Before diving into the formula found by Euler, which later came to be known as the Euler’s formula, let us have a look into the specific category of shapes and forms wherein the Euler’s formula is applicable that is the polyhedron; you can find more details about these shapes and forms in www.cuemath.com.
Speaking of shapes and forms, no shape is as popular as the pyramids, which have been created thousands of years ago and still are an object of fascination. Now, the pyramid is a good example of a polyhedron as a polyhedron has as many faces just like a pyramid does, and then these faces meet at edges as one can distinctly notice in the many pictures of the pyramid, and then those edges meet at vertices or corners. Such is a polyhedron with faces, edges, and vertices, and Euler found that they are all inter-related.
So, do all the 3-dimensional shapes actually have faces, edges, and vertices, and thus, does Euler’s formula can be used in any shape? Well, let us consider a shape so universal that almost all celestial bodies have this form which is the sphere. In a sphere, there are no edges or no vertices, and hence it is not a polyhedron. Prisms and pyramids are popular examples of a polyhedron.

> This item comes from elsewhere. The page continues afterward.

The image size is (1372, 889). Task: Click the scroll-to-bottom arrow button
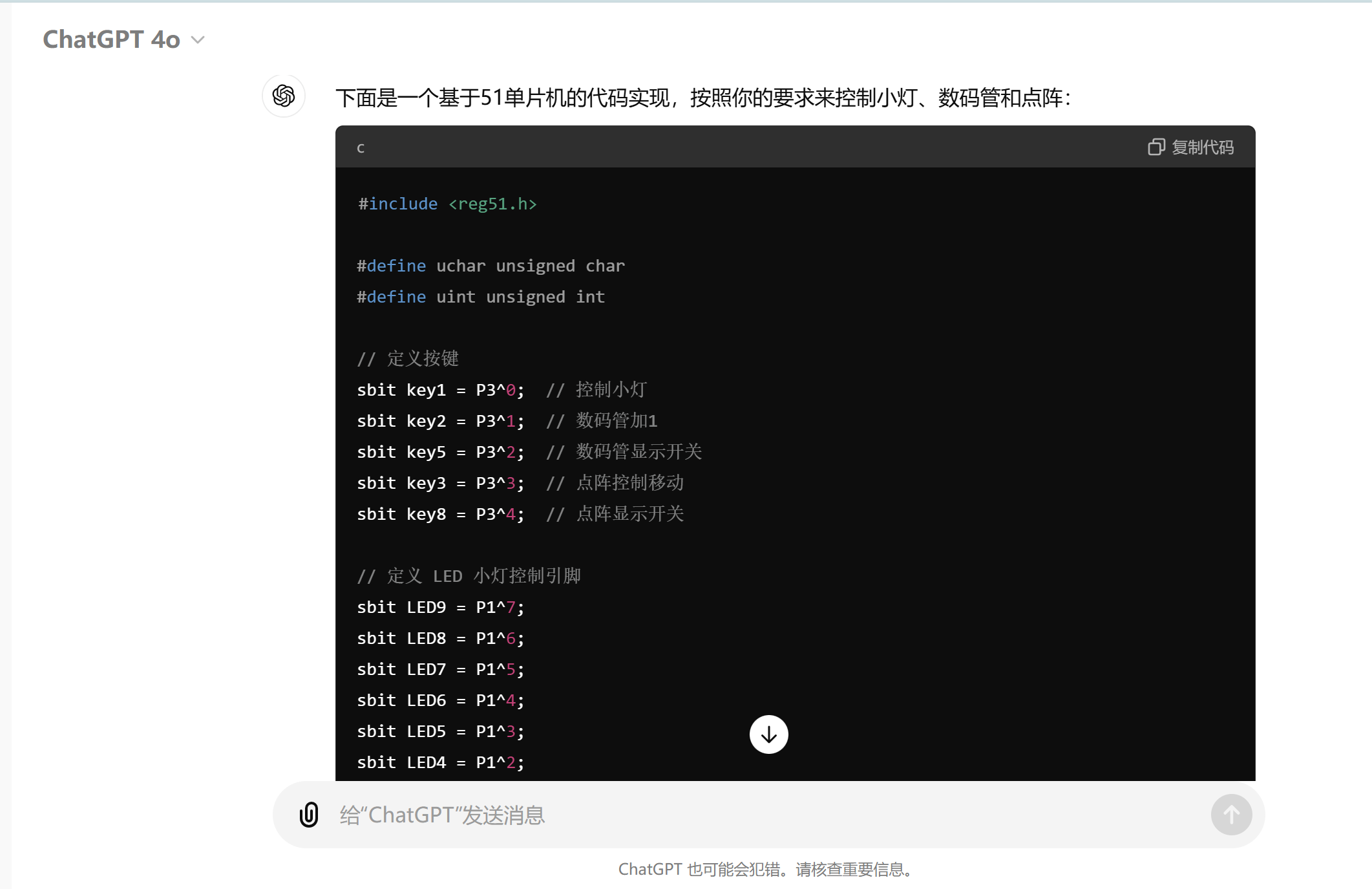pyautogui.click(x=768, y=734)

Now, what is it that Euler noticed about these polyhedrons? Below is the formula he gave:
F + V = E + 2
OR
F + V – E = 2 ( that is a constant)
Here,
- F = Number of faces of the polyhedron
- V = Number of Vertices of the polyhedron
- E = Number of edges of the polyhedron
Now let us consider some common shapes and see how this formula fits.
- Cube: A cube is a 3-Dimensional solid shape, it has 6 sides, and it has 8 vertices and 12 edges.
- So using Euler, we get F + V – E = 6 + 8 – 12 = 14 – 12 = 2
- Cuboid: A cuboid is a polyhedron; it too is like a cube that has six faces or sides, eight vertices, and twelve edges.
- Cone: A cone is a 3-Dimensional shape in geometry that narrows smoothly from a circular base to a point called the vertex.
- So we can imagine it has 0 edges and vertices and 1 face, and since it does not qualify the definition of a polyhedron, that is, it should have faces and edges; thus, it does not follow the Euler formula.
- Cylinder: A cylinder is one of the basic shapes, with two circular bases at a distance. But as the Number of vertices is zero, it does not follow Euler’s formula even though it has 2 edges and 2 faces.
- Sphere: A sphere, probably the most common shape, has zero edges, faces, and vertices; thus, it does not follow Euler’s formula.
- Pyramid: Look at the Great Pyramid of Egypt; the pyramid has a noticeable base, the base can be either square or triangle, and pyramids which have square bases are called square pyramids and pyramids with triangular bases are called triangular pyramids.
In a pyramid, there are six edges and four vertices, and four faces.
So using the Euler formula, we can see 4 + 4 – 6 = 2, so it satisfies the Euler’s formula.